New York City Ballet’s choreographer Justin Peck. (Photo by Yana Paskova/For The Washington Post)

Justin Peck has lots of ideas. At 26, the soloist with New York City Ballet has a skyrocketing career as a choreographer. He’s made half a dozen works for City Ballet, which performs the Washington premiere of his “Year of the Rabbit” at the Kennedy Center April 2-3. But that’s surely not the last we’ll see of Peck’s dances. His calendar is booked through 2016 with more commissions. So who knows? Maybe some of what we spoke about one afternoon in New York will show up onstage . . .

Say Beyonce asks you to be her choreographer. What will you do for her?

Probably have her move in a much more visceral way. If you look at her body in ballet terms, it’s sort of idiosyncratic, so I’d figure out a way to create an original piece on her, using how she moves. I mean, she’s an amazing performer and an amazing mover. Maybe I’d put her in something that isn’t set to her own music, either someone she admires or maybe even some completely different genre of music. I think that could be really exciting. And I’d present it somewhere different, like a theater setting, like BAM [the Brooklyn Academy of Music].

If you could stage the Super Bowl half-time show, how would you top Beyonce?

Okay, let’s figure out a way to integrate the performance into the stadium section, and not have it just focused on the field. How to expand it outward.

 A big version of the wave?

Something even more intricate and developed than that. And I’d see how to shoot it from above, from a bird’s eye view. I love seeing New York City Ballet from the fourth ring, just seeing the architecture of how these bodies move from above. And so why not create the most expansive half-time show ever, that’s shot from above and involving thousands of people? It could be the biggest performance ever!

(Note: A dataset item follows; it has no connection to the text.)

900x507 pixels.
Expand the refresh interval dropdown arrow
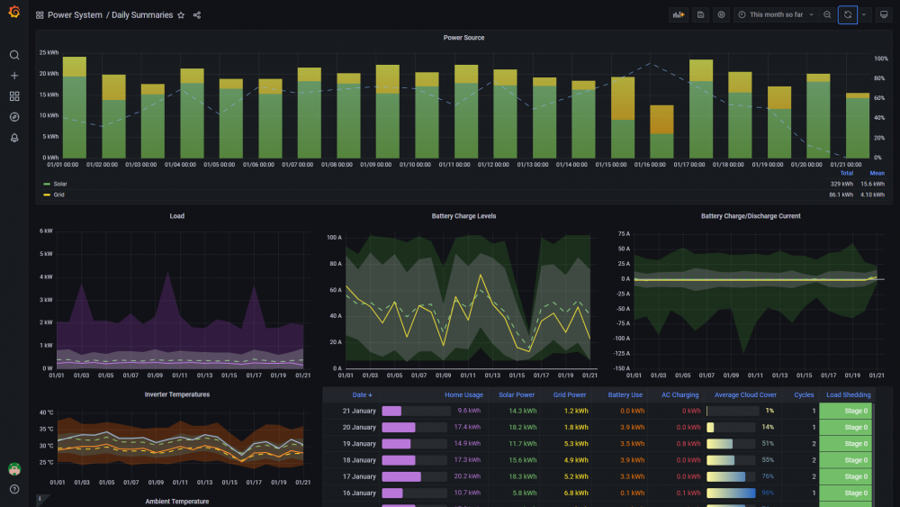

What’s the one thing about ballet you want to change?

I think that story ballets, as great as they might sell, they’re a really dated and awkward medium to tell stories through. I think there needs to be an updated or different approach to storytelling in dance. There needs to be less of a separation between the storytelling and the dancing.

So you are so over “The Sleeping Beauty.”

Yeah, I don’t ever want to see that. I’m not interested in seeing the Petipa version of that. When I put on my consumer hat and I’m buying tickets to be entertained, I’m not interested in seeing, like, “Don Quixote.” Unless someone really spectacular is dancing.

Someone wants to write you a blank check. What’s your dream ballet?

The idea of having a narrative guiding the viewer through and grasping their attention is a really compelling thing. So let’s do a brand-new story that works well for dance, and commission new music, new sets. Have it be a big production. Hire someone to write the libretto. Put a lot of care into it. Even take the time to workshop a lot of it. I’d take an approach that plays or Broadway musicals take, where there can be many phases of development for it, so it’s not rushed.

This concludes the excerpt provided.